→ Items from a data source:
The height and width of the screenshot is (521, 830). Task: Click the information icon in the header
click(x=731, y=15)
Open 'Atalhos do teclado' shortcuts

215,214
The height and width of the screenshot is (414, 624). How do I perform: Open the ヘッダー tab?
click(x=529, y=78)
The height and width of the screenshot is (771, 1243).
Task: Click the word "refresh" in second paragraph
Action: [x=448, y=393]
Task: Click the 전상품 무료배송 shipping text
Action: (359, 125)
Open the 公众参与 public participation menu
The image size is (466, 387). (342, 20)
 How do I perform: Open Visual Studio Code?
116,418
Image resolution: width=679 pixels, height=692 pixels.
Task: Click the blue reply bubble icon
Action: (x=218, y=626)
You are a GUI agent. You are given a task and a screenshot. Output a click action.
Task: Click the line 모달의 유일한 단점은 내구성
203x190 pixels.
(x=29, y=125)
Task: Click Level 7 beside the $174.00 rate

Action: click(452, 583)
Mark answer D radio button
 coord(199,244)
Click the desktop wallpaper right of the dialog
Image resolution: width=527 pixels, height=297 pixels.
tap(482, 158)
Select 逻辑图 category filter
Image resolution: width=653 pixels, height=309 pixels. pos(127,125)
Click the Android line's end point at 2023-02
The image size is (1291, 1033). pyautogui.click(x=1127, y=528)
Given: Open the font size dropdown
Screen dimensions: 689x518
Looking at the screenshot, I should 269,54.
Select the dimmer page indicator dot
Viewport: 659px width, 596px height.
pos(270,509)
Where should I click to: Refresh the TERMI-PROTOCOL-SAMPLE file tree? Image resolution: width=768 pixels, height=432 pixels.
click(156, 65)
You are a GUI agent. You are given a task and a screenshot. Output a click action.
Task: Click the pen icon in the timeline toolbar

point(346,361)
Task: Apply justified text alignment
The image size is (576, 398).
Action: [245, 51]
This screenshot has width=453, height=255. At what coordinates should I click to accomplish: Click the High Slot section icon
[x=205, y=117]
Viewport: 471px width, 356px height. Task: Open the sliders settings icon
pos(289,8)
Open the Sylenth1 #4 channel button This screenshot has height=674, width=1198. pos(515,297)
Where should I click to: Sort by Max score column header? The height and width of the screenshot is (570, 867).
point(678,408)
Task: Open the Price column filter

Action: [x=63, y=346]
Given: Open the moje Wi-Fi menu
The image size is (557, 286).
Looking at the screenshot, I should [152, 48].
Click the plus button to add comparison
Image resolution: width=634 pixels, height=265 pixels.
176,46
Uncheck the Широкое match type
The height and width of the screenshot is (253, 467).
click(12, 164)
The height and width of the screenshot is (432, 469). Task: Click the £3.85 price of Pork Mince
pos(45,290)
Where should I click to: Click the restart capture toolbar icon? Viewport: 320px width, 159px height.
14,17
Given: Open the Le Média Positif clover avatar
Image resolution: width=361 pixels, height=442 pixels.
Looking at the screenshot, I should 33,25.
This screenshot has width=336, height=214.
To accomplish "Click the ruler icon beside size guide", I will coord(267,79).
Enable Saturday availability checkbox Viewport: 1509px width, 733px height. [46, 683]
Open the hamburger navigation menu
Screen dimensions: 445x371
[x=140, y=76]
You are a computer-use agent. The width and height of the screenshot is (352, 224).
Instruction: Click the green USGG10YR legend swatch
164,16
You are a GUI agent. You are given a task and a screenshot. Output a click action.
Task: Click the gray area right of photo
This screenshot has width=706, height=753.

→ YOUR GOAL: Output every record in full, exactly as it was given.

→ SOLUTION TO THE PROBLEM:
The height and width of the screenshot is (521, 830). Task: Click the information icon in the header
click(x=731, y=15)
Open 'Atalhos do teclado' shortcuts

215,214
The height and width of the screenshot is (414, 624). How do I perform: Open the ヘッダー tab?
click(x=529, y=78)
The height and width of the screenshot is (771, 1243).
Task: Click the word "refresh" in second paragraph
Action: [x=448, y=393]
Task: Click the 전상품 무료배송 shipping text
Action: (359, 125)
Open the 公众参与 public participation menu
The image size is (466, 387). (342, 20)
 How do I perform: Open Visual Studio Code?
116,418
Image resolution: width=679 pixels, height=692 pixels.
Task: Click the blue reply bubble icon
Action: (x=218, y=626)
You are a GUI agent. You are given a task and a screenshot. Output a click action.
Task: Click the line 모달의 유일한 단점은 내구성
203x190 pixels.
(x=29, y=125)
Task: Click Level 7 beside the $174.00 rate

Action: click(452, 583)
Mark answer D radio button
 coord(199,244)
Click the desktop wallpaper right of the dialog
Image resolution: width=527 pixels, height=297 pixels.
tap(482, 158)
Select 逻辑图 category filter
Image resolution: width=653 pixels, height=309 pixels. pos(127,125)
Click the Android line's end point at 2023-02
The image size is (1291, 1033). pyautogui.click(x=1127, y=528)
Given: Open the font size dropdown
Screen dimensions: 689x518
Looking at the screenshot, I should 269,54.
Select the dimmer page indicator dot
Viewport: 659px width, 596px height.
pos(270,509)
Where should I click to: Refresh the TERMI-PROTOCOL-SAMPLE file tree? Image resolution: width=768 pixels, height=432 pixels.
click(156, 65)
You are a GUI agent. You are given a task and a screenshot. Output a click action.
Task: Click the pen icon in the timeline toolbar

point(346,361)
Task: Apply justified text alignment
The image size is (576, 398).
Action: [245, 51]
This screenshot has width=453, height=255. At what coordinates should I click to accomplish: Click the High Slot section icon
[x=205, y=117]
Viewport: 471px width, 356px height. Task: Open the sliders settings icon
pos(289,8)
Open the Sylenth1 #4 channel button This screenshot has height=674, width=1198. pos(515,297)
Where should I click to: Sort by Max score column header? The height and width of the screenshot is (570, 867).
point(678,408)
Task: Open the Price column filter

Action: [x=63, y=346]
Given: Open the moje Wi-Fi menu
The image size is (557, 286).
Looking at the screenshot, I should [152, 48].
Click the plus button to add comparison
Image resolution: width=634 pixels, height=265 pixels.
176,46
Uncheck the Широкое match type
The height and width of the screenshot is (253, 467).
click(12, 164)
The height and width of the screenshot is (432, 469). Task: Click the £3.85 price of Pork Mince
pos(45,290)
Where should I click to: Click the restart capture toolbar icon? Viewport: 320px width, 159px height.
14,17
Given: Open the Le Média Positif clover avatar
Image resolution: width=361 pixels, height=442 pixels.
Looking at the screenshot, I should 33,25.
This screenshot has width=336, height=214.
To accomplish "Click the ruler icon beside size guide", I will coord(267,79).
Enable Saturday availability checkbox Viewport: 1509px width, 733px height. [46, 683]
Open the hamburger navigation menu
Screen dimensions: 445x371
[x=140, y=76]
You are a computer-use agent. The width and height of the screenshot is (352, 224).
Instruction: Click the green USGG10YR legend swatch
164,16
You are a GUI agent. You are given a task and a screenshot. Output a click action.
Task: Click the gray area right of photo
This screenshot has width=706, height=753.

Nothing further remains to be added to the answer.